* TASK OBJECTIVE *
Gather every line of the rows below that contains the string "pyautogui", and copy each one out.

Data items
—————

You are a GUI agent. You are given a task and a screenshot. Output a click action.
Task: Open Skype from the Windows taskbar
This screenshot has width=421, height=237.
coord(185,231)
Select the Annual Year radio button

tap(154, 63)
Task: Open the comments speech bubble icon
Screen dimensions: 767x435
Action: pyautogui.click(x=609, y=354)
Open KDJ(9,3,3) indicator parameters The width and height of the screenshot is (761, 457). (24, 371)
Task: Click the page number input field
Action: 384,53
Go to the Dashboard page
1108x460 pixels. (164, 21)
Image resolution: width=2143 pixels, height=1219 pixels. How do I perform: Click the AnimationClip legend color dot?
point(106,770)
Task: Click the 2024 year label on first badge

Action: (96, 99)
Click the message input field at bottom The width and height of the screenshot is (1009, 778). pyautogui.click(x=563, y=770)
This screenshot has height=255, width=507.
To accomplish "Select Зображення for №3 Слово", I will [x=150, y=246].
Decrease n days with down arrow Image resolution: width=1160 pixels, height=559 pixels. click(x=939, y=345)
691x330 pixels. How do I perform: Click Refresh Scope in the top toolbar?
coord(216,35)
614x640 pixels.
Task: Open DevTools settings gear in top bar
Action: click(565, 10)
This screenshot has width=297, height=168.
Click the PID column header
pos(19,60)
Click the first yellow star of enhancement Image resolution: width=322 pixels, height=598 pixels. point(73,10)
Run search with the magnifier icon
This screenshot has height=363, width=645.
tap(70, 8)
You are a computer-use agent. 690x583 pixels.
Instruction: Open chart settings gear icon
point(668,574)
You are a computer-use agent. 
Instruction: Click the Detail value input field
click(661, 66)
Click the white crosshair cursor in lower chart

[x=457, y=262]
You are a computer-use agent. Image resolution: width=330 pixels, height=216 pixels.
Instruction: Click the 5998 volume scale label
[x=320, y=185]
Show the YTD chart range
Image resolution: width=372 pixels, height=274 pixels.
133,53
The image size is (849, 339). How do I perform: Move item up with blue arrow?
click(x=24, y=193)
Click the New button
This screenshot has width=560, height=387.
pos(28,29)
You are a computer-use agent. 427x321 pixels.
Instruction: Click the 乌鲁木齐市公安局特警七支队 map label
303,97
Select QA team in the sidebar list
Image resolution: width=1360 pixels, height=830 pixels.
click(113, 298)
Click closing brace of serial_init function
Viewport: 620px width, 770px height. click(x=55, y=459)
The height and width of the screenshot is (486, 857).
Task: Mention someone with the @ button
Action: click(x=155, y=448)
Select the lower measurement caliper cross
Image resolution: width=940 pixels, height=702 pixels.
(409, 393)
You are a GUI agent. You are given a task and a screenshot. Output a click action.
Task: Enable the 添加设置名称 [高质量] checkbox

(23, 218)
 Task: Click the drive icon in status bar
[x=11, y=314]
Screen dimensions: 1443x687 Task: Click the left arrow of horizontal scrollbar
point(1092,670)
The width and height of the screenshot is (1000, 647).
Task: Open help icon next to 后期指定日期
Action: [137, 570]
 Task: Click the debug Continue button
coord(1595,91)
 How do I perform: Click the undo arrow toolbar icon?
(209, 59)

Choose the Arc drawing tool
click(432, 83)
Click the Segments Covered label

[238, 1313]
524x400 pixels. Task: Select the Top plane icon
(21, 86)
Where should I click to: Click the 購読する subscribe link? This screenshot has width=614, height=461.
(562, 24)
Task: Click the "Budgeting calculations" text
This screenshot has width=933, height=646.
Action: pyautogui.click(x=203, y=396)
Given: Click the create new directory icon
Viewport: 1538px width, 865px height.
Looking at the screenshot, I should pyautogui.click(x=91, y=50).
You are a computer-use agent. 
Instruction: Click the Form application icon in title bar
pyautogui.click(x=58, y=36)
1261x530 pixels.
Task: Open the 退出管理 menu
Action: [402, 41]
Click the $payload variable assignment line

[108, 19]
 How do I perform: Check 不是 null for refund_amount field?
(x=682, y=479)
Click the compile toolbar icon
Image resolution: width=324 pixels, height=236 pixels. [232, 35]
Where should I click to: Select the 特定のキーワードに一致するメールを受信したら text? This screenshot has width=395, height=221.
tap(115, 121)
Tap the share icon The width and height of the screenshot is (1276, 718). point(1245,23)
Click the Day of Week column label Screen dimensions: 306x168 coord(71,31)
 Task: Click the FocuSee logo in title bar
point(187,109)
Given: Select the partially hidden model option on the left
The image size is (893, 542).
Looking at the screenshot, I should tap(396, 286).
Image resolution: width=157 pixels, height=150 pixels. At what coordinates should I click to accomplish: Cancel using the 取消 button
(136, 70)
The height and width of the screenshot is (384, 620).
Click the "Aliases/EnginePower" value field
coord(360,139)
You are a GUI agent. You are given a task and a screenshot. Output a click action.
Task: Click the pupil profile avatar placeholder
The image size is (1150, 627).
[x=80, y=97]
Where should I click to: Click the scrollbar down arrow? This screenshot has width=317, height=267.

—————

* TASK RESPONSE *
Action: pyautogui.click(x=609, y=354)
Click the message input field at bottom The width and height of the screenshot is (1009, 778). pyautogui.click(x=563, y=770)
Action: pyautogui.click(x=203, y=396)
Looking at the screenshot, I should pyautogui.click(x=91, y=50).
pyautogui.click(x=58, y=36)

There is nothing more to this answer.